Task: Copy out all of the entries below without any change.

Data to examine:

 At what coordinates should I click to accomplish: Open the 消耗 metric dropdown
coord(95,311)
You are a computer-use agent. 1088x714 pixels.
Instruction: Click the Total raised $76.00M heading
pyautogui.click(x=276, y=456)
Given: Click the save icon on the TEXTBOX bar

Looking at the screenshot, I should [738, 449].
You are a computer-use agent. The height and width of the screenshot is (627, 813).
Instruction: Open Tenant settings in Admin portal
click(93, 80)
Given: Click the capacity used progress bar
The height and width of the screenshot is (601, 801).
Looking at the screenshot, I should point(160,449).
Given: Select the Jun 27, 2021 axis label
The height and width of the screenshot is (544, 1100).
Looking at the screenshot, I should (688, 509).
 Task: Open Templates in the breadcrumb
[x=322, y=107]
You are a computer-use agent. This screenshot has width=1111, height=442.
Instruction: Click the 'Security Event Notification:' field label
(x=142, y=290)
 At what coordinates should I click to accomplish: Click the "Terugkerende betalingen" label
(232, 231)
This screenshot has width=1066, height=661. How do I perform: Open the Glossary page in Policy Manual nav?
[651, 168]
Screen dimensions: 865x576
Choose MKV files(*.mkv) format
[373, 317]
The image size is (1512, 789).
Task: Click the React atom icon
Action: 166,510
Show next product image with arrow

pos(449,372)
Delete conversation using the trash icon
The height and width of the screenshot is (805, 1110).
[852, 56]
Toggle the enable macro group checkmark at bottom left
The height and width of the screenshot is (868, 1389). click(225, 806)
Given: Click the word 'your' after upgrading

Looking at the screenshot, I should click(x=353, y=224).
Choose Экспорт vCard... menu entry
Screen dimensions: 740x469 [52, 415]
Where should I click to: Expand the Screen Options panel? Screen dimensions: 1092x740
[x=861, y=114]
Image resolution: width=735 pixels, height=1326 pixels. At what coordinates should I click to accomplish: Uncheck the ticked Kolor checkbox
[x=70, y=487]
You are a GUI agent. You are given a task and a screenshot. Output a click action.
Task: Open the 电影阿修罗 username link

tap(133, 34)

Output for this task:
 At what coordinates should I click to accomplish: Open the 消耗 metric dropdown
coord(95,311)
You are a computer-use agent. 1088x714 pixels.
Instruction: Click the Total raised $76.00M heading
pyautogui.click(x=276, y=456)
Given: Click the save icon on the TEXTBOX bar

Looking at the screenshot, I should [738, 449].
You are a computer-use agent. The height and width of the screenshot is (627, 813).
Instruction: Open Tenant settings in Admin portal
click(93, 80)
Given: Click the capacity used progress bar
The height and width of the screenshot is (601, 801).
Looking at the screenshot, I should point(160,449).
Given: Select the Jun 27, 2021 axis label
The height and width of the screenshot is (544, 1100).
Looking at the screenshot, I should (688, 509).
 Task: Open Templates in the breadcrumb
[x=322, y=107]
You are a computer-use agent. This screenshot has width=1111, height=442.
Instruction: Click the 'Security Event Notification:' field label
(x=142, y=290)
 At what coordinates should I click to accomplish: Click the "Terugkerende betalingen" label
(232, 231)
This screenshot has width=1066, height=661. How do I perform: Open the Glossary page in Policy Manual nav?
[651, 168]
Screen dimensions: 865x576
Choose MKV files(*.mkv) format
[373, 317]
The image size is (1512, 789).
Task: Click the React atom icon
Action: 166,510
Show next product image with arrow

pos(449,372)
Delete conversation using the trash icon
The height and width of the screenshot is (805, 1110).
[852, 56]
Toggle the enable macro group checkmark at bottom left
The height and width of the screenshot is (868, 1389). click(225, 806)
Given: Click the word 'your' after upgrading

Looking at the screenshot, I should click(x=353, y=224).
Choose Экспорт vCard... menu entry
Screen dimensions: 740x469 [52, 415]
Where should I click to: Expand the Screen Options panel? Screen dimensions: 1092x740
[x=861, y=114]
Image resolution: width=735 pixels, height=1326 pixels. At what coordinates should I click to accomplish: Uncheck the ticked Kolor checkbox
[x=70, y=487]
You are a GUI agent. You are given a task and a screenshot. Output a click action.
Task: Open the 电影阿修罗 username link

tap(133, 34)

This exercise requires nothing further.